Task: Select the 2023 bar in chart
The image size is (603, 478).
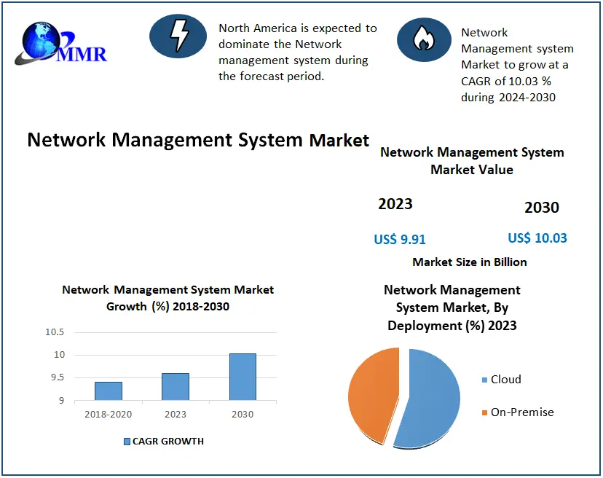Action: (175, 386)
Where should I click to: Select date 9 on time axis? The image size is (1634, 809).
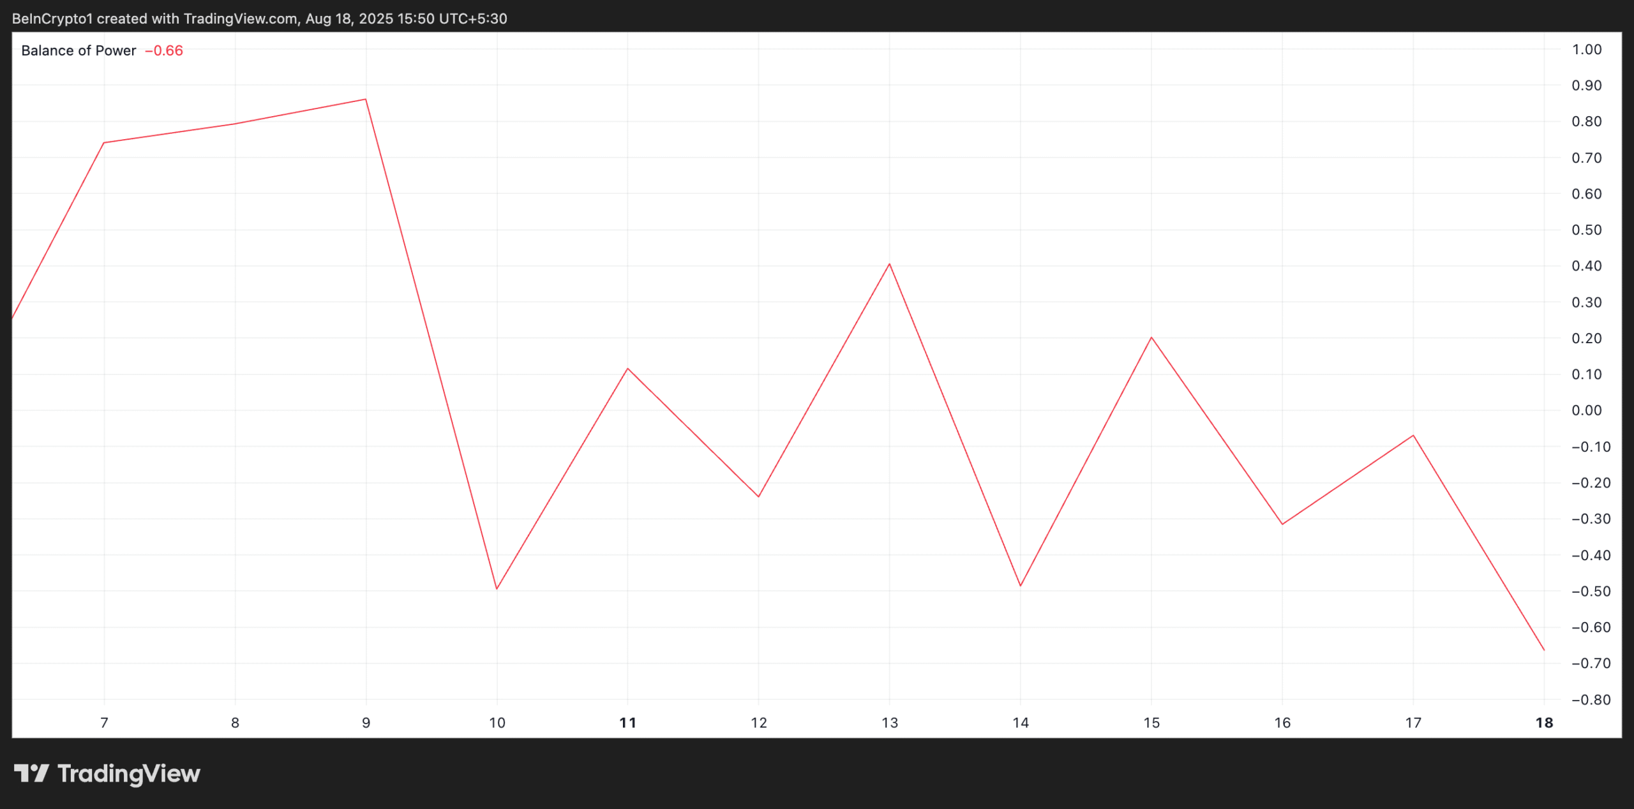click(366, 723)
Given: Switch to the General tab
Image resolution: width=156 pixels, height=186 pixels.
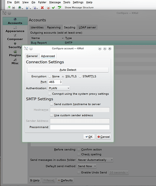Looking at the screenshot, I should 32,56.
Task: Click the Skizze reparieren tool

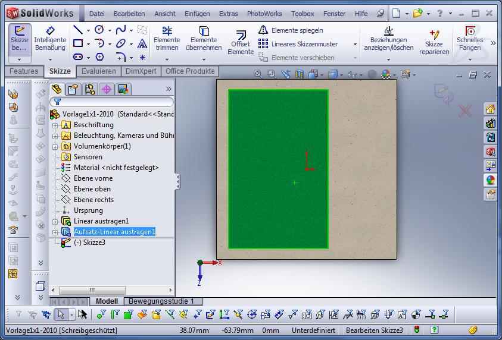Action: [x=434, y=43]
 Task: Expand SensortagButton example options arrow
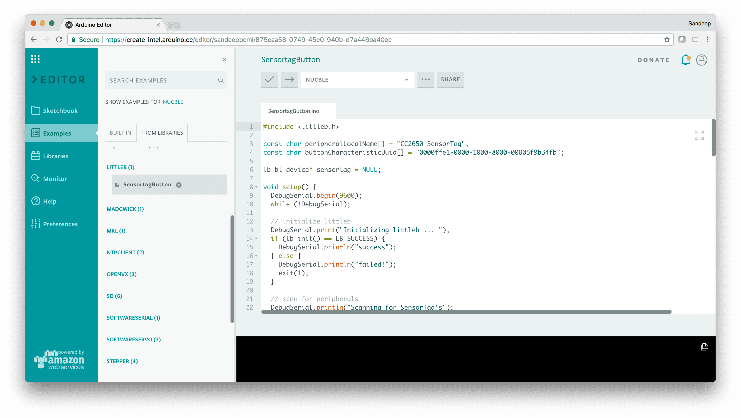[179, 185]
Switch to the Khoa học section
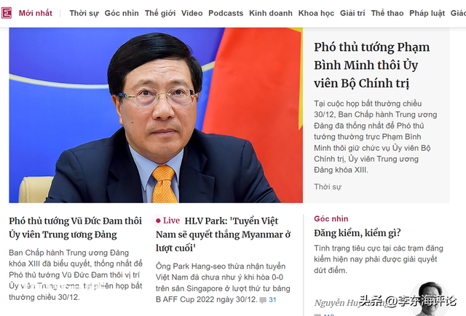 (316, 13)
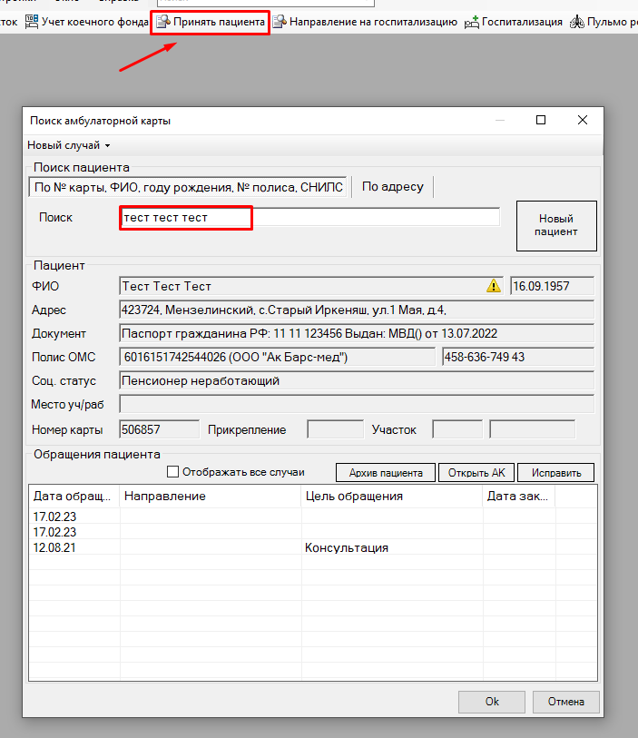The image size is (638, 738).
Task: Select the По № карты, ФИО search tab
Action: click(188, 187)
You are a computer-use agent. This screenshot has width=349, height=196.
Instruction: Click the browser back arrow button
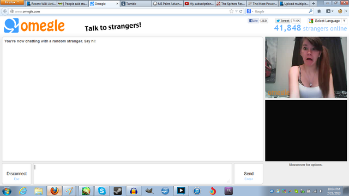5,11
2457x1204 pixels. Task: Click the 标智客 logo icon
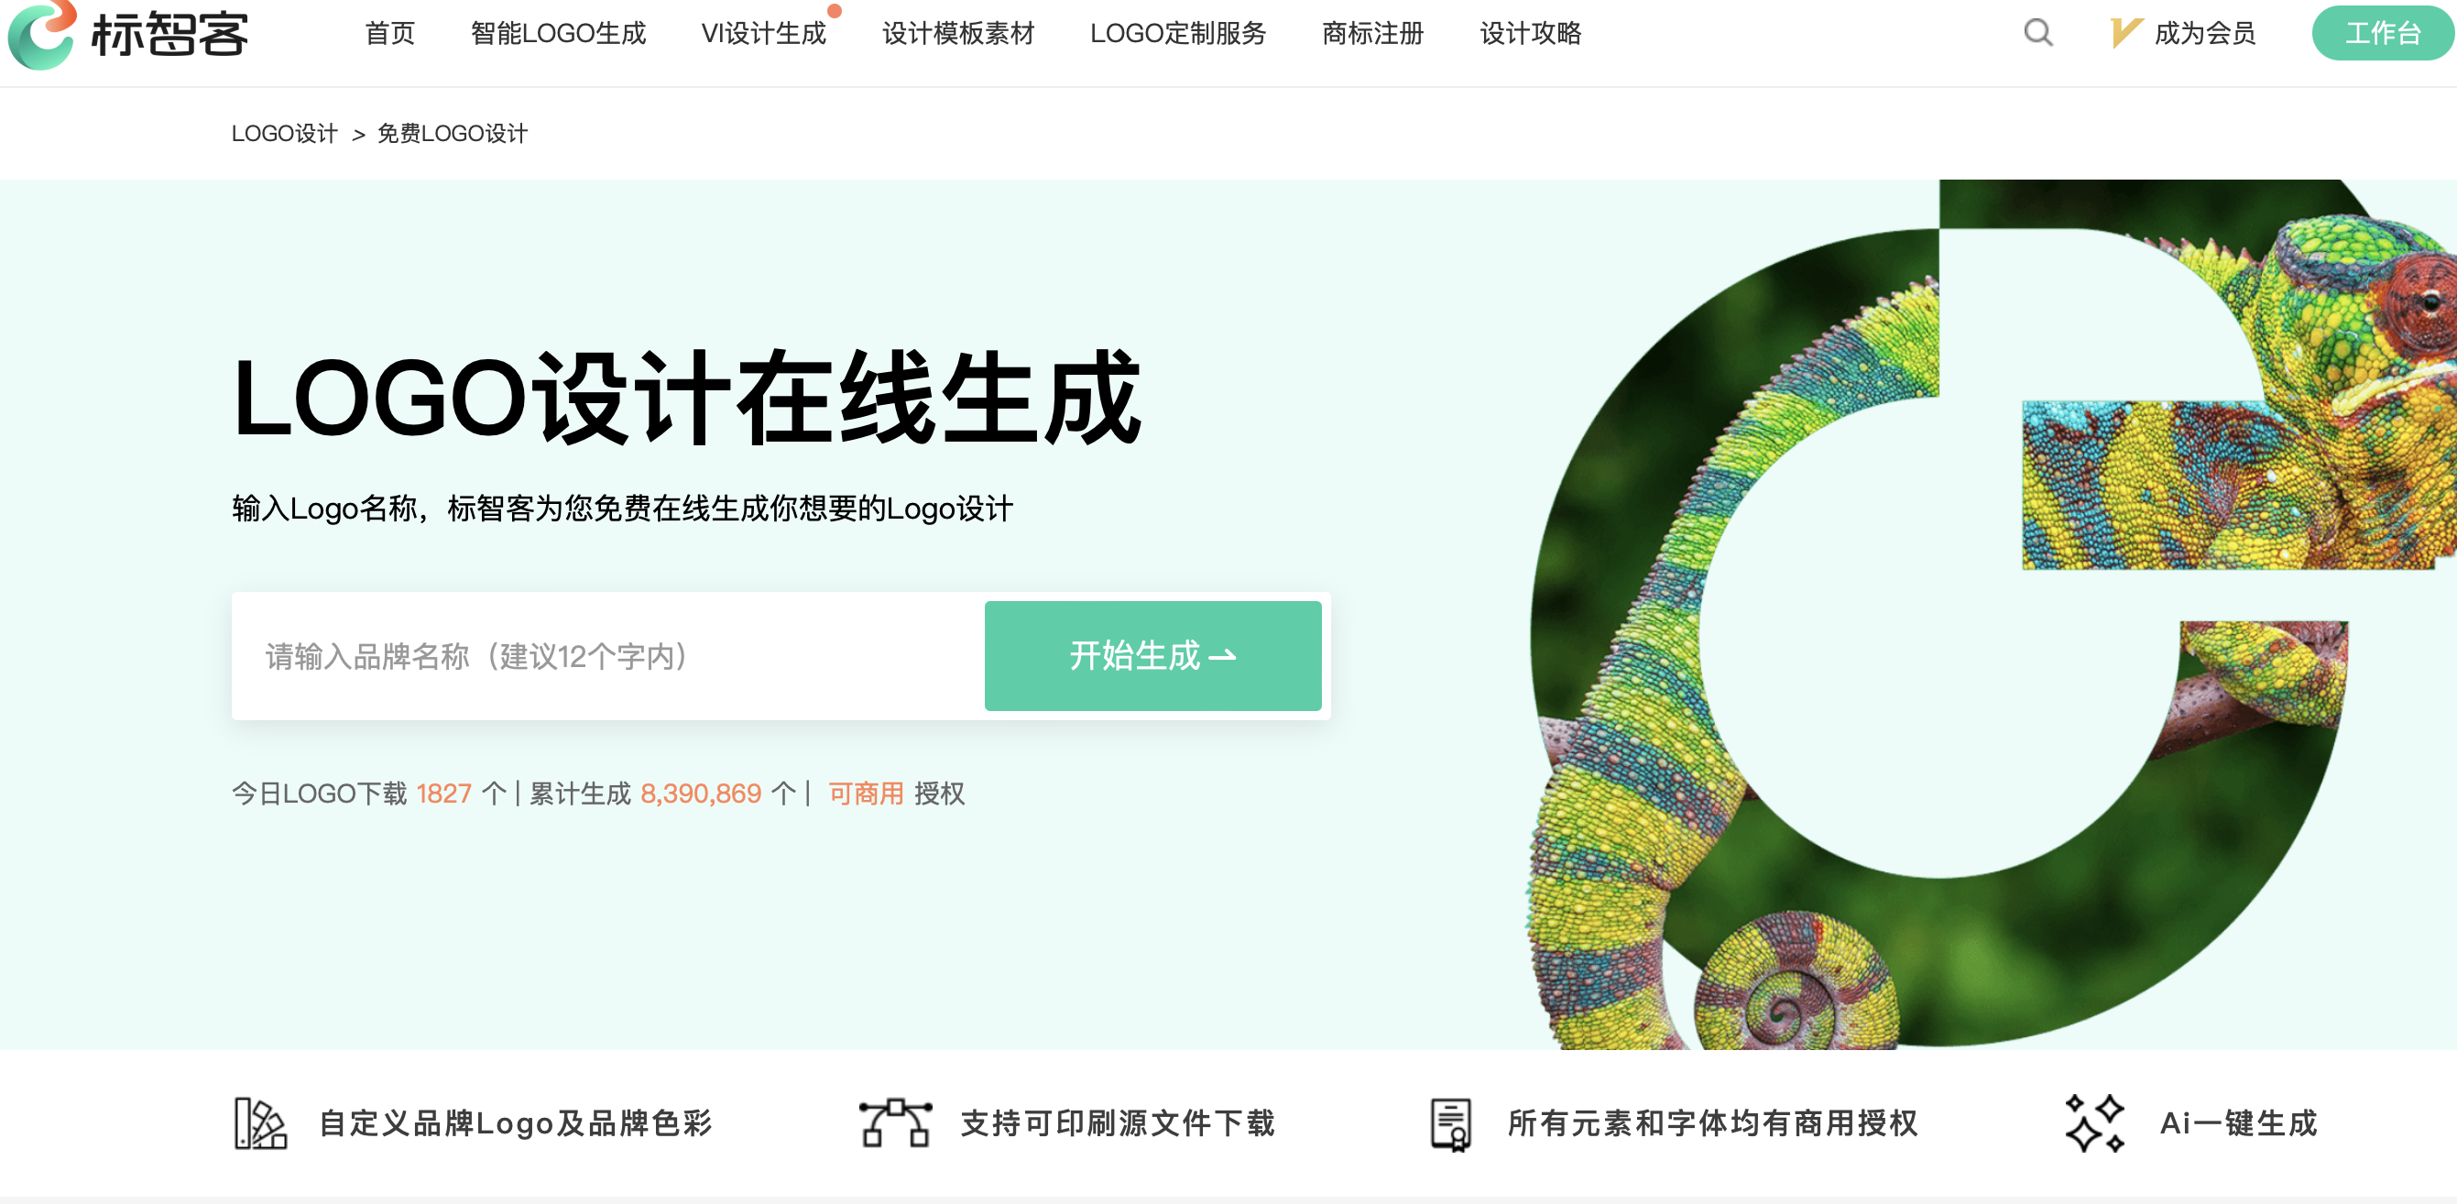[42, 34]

::::::::::

Work to complete :: Can you repeat all of the records above word for word, leaving out the pictures?

Task answer ::
Task: Select the 2023 bar in chart
The image size is (603, 478).
Action: (175, 386)
Where should I click to: Select date 9 on time axis? The image size is (1634, 809).
click(366, 723)
Given: Switch to the General tab
Image resolution: width=156 pixels, height=186 pixels.
Looking at the screenshot, I should 32,56.
Task: Click the Skizze reparieren tool

Action: [x=434, y=43]
 Task: Expand SensortagButton example options arrow
[179, 185]
Switch to the Khoa học section
 (316, 13)
The image size is (638, 738).
Task: Select the По № карты, ФИО search tab
Action: click(188, 187)
You are a computer-use agent. This screenshot has width=349, height=196.
Instruction: Click the browser back arrow button
5,11
2457x1204 pixels. Task: Click the 标智客 logo icon
[42, 34]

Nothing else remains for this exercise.